__TASK DIRECTIONS__
Set every entry down again precisely.

__EXERCISE DATA__

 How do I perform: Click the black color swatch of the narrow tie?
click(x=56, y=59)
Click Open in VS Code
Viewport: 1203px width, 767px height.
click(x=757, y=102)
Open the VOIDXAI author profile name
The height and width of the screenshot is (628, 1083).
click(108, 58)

__ANSWER TO THIS TASK__
 How do I perform: Click the black color swatch of the narrow tie?
click(x=56, y=59)
Click Open in VS Code
Viewport: 1203px width, 767px height.
click(x=757, y=102)
Open the VOIDXAI author profile name
The height and width of the screenshot is (628, 1083).
click(108, 58)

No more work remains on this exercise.